-- Work instructions --
Pull out each line of the records holding the string "computer".

─── Input data

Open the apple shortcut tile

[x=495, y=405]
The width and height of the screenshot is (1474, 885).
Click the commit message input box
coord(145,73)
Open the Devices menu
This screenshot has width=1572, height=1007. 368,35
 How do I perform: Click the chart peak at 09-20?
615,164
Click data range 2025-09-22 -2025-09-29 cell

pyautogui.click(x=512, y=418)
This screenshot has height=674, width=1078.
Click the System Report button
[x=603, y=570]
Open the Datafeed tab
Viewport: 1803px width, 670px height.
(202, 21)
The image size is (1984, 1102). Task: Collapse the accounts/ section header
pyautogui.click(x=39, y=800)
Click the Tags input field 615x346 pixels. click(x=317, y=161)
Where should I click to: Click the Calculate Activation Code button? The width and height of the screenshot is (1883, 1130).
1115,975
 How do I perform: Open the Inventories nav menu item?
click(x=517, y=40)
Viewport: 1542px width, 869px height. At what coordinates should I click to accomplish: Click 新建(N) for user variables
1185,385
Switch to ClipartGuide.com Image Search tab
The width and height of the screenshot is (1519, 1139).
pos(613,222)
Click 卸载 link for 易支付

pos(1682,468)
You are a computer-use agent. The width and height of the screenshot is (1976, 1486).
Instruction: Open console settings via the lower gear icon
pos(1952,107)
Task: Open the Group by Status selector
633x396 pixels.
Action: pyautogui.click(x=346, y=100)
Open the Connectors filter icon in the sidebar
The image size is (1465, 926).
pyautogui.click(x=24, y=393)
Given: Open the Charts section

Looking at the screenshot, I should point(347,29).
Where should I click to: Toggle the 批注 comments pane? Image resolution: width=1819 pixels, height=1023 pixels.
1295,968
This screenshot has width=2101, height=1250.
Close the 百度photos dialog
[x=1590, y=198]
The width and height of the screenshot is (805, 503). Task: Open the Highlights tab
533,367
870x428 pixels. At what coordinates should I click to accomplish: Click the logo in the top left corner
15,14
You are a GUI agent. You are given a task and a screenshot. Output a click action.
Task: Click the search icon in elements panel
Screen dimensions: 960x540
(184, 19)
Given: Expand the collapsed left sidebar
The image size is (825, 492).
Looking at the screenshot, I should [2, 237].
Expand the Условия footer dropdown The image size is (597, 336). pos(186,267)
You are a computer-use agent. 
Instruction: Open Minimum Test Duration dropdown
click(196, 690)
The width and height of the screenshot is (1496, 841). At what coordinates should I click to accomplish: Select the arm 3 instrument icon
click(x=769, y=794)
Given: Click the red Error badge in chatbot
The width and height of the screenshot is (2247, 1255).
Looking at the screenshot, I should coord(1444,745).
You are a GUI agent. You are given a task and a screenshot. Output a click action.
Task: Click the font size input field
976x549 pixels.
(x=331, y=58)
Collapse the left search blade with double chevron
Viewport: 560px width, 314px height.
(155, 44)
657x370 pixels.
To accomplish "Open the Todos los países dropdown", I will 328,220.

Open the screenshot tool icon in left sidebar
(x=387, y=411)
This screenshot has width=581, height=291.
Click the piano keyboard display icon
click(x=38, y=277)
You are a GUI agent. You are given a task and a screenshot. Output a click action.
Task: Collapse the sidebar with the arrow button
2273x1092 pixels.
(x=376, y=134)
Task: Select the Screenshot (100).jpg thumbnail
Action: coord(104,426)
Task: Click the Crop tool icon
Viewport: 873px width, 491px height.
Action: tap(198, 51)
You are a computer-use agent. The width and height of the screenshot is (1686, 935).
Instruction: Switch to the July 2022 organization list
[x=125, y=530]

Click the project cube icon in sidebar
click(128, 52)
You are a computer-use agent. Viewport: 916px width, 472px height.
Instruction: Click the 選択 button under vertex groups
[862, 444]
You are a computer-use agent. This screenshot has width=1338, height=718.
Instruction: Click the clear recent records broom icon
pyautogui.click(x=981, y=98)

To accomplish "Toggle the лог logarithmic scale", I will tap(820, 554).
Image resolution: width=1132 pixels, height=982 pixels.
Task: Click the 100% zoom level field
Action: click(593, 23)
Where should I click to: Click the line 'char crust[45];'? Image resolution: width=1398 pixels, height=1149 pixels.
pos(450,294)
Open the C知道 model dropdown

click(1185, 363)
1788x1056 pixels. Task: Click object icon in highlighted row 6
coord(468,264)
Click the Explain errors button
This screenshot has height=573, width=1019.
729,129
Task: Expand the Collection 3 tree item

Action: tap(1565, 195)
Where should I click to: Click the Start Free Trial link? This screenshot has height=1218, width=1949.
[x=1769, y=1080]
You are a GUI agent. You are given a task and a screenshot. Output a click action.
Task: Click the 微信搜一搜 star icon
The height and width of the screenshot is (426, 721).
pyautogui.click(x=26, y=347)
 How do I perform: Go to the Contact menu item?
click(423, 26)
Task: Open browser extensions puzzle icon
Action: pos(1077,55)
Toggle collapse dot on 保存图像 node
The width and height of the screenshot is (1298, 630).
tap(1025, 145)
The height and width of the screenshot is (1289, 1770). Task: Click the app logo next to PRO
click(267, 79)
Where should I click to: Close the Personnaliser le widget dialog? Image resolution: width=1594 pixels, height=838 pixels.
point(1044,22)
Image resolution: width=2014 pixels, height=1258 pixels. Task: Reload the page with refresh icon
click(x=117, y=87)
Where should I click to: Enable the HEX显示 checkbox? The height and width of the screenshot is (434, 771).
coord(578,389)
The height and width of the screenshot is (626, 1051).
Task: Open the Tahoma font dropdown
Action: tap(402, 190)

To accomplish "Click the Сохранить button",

──────

-- Task output --
You are a computer-use agent. The width and height of the screenshot is (1976, 1486).
You are a computer-use agent. 
You are a computer-use agent. The width and height of the screenshot is (1686, 935).
You are a computer-use agent. Viewport: 916px width, 472px height.
You are a computer-use agent. This screenshot has width=1338, height=718.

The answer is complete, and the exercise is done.